● **AIM OF THE EXERCISE**
Transcribe the records exactly from the line with "This screenshot has height=560, width=1024." to the end, both included.

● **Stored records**
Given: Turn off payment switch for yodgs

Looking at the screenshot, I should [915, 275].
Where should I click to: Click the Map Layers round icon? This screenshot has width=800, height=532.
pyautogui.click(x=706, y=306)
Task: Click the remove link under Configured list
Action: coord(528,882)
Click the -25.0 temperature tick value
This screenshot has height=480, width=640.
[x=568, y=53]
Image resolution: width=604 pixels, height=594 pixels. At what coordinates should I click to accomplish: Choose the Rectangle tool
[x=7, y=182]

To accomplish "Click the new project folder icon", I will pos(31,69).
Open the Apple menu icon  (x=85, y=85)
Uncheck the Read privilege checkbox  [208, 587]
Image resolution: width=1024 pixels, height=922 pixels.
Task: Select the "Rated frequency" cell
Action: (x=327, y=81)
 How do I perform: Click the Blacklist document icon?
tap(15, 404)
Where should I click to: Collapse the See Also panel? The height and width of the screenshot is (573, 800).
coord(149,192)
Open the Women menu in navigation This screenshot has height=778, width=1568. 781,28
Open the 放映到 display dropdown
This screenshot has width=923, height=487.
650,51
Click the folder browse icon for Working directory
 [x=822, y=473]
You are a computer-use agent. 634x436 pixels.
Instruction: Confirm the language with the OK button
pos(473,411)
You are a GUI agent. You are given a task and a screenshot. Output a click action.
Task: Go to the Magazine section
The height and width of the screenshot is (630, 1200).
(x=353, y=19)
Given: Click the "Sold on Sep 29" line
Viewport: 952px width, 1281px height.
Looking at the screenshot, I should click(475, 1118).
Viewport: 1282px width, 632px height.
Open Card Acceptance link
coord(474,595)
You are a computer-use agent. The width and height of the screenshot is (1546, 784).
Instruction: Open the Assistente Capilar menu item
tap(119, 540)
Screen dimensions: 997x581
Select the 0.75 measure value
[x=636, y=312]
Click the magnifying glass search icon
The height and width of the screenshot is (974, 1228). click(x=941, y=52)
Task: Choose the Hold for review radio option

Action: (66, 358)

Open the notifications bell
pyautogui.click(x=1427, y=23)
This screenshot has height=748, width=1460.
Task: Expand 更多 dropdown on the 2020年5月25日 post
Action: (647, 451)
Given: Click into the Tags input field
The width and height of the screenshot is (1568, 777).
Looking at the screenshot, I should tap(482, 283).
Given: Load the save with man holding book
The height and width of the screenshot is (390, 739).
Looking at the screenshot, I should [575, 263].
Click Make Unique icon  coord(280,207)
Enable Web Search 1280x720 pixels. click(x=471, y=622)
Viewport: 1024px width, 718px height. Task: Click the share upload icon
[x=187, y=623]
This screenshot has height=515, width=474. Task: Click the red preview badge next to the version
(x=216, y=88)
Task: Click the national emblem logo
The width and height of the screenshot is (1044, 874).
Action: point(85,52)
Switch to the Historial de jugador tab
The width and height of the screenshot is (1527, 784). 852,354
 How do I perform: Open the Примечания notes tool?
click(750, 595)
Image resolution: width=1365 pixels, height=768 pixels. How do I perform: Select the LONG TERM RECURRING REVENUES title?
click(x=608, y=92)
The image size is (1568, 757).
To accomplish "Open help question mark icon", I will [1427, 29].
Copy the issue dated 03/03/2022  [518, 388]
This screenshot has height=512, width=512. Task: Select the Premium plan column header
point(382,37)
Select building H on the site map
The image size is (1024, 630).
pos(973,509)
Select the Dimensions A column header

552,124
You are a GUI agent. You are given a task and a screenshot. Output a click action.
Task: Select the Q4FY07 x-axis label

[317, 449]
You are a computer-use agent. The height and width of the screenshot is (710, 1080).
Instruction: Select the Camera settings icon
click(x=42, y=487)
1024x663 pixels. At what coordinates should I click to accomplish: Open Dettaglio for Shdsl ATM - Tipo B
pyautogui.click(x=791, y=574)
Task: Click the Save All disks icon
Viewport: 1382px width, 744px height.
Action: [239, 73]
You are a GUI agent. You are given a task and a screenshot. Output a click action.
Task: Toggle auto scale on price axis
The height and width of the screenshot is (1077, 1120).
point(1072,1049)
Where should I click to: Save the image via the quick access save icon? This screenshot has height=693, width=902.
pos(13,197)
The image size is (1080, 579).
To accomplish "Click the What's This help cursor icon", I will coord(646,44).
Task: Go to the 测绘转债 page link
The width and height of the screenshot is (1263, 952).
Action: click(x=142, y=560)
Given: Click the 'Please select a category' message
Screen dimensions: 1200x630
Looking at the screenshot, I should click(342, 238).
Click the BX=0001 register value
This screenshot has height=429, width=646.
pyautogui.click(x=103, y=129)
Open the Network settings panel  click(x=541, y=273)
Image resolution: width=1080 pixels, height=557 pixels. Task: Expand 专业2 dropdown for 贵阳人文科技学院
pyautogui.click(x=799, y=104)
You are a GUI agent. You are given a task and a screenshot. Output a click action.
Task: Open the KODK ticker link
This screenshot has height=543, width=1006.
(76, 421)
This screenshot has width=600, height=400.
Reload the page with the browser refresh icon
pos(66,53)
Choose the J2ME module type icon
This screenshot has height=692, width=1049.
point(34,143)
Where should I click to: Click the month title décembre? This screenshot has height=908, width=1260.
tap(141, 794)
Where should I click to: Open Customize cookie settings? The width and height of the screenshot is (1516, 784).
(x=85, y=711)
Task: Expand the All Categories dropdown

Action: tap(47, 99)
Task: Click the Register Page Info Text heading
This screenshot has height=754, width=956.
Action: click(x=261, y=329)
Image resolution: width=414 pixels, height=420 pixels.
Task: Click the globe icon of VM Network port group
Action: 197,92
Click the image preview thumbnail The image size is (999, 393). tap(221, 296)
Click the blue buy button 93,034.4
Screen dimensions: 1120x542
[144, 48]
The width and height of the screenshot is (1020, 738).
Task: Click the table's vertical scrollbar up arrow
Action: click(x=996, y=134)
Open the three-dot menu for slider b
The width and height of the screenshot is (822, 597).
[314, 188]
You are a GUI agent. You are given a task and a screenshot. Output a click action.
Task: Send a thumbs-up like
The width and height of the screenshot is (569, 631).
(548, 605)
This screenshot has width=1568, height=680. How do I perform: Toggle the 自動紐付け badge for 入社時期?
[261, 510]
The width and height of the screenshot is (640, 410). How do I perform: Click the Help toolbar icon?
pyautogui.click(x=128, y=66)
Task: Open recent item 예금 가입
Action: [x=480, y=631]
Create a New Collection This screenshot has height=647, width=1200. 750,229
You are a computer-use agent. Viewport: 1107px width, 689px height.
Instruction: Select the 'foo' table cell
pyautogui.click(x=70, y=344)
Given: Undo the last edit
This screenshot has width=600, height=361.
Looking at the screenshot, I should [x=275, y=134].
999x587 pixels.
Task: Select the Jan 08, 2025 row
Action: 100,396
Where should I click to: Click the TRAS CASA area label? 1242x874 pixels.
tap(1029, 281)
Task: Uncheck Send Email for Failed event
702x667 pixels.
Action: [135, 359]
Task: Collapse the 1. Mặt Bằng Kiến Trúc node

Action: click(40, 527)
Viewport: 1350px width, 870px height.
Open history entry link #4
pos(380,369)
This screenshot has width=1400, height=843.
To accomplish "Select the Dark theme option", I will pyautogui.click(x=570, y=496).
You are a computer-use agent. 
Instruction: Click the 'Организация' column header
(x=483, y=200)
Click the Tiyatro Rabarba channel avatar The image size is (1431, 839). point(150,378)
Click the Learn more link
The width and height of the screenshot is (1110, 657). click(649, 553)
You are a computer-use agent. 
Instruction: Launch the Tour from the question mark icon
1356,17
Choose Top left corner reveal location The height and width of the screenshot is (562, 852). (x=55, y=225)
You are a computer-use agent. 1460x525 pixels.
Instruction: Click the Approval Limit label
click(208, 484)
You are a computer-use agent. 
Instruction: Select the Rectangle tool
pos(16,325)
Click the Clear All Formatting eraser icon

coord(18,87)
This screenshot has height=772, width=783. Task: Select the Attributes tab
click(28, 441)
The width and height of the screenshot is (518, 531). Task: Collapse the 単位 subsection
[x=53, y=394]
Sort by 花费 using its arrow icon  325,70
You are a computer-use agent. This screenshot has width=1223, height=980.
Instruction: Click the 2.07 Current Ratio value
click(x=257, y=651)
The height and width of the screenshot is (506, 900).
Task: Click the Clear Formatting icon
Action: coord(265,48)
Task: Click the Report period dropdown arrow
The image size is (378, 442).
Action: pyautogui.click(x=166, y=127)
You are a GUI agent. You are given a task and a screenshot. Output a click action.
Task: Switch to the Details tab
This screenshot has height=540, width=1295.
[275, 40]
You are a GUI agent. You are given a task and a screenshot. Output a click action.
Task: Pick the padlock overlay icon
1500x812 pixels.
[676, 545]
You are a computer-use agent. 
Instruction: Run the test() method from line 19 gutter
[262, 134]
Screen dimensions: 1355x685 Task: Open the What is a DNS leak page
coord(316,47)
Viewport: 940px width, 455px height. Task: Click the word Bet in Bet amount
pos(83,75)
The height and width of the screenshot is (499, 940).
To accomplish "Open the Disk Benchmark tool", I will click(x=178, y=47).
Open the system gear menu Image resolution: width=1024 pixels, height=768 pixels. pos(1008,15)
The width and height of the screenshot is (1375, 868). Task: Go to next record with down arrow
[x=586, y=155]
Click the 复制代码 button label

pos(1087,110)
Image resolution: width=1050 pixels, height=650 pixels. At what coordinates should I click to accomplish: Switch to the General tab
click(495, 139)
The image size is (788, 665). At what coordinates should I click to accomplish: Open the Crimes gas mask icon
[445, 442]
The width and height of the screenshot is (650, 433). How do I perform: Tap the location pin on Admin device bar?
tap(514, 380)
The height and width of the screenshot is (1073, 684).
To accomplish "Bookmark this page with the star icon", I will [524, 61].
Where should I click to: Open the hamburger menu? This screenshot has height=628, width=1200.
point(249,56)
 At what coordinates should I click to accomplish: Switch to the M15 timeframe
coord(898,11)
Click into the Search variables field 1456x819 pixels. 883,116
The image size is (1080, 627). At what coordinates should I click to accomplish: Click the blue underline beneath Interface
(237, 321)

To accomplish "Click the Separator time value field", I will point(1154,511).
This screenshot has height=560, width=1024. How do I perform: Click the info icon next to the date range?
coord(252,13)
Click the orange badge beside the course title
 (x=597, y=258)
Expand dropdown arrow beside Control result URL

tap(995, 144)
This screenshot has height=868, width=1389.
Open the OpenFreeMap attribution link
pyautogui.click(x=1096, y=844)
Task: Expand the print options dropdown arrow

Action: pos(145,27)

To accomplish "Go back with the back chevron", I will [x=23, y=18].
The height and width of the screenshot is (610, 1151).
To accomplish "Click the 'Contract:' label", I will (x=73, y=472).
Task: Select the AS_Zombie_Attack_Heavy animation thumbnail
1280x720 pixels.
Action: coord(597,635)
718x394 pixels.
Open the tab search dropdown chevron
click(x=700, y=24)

● **ANSWER SECTION**
This screenshot has height=560, width=1024. How do I perform: Click the info icon next to the date range?
coord(252,13)
Click the orange badge beside the course title
 (x=597, y=258)
Expand dropdown arrow beside Control result URL

tap(995, 144)
This screenshot has height=868, width=1389.
Open the OpenFreeMap attribution link
pyautogui.click(x=1096, y=844)
Task: Expand the print options dropdown arrow

Action: pos(145,27)

To accomplish "Go back with the back chevron", I will [x=23, y=18].
The height and width of the screenshot is (610, 1151).
To accomplish "Click the 'Contract:' label", I will (x=73, y=472).
Task: Select the AS_Zombie_Attack_Heavy animation thumbnail
1280x720 pixels.
Action: coord(597,635)
718x394 pixels.
Open the tab search dropdown chevron
click(x=700, y=24)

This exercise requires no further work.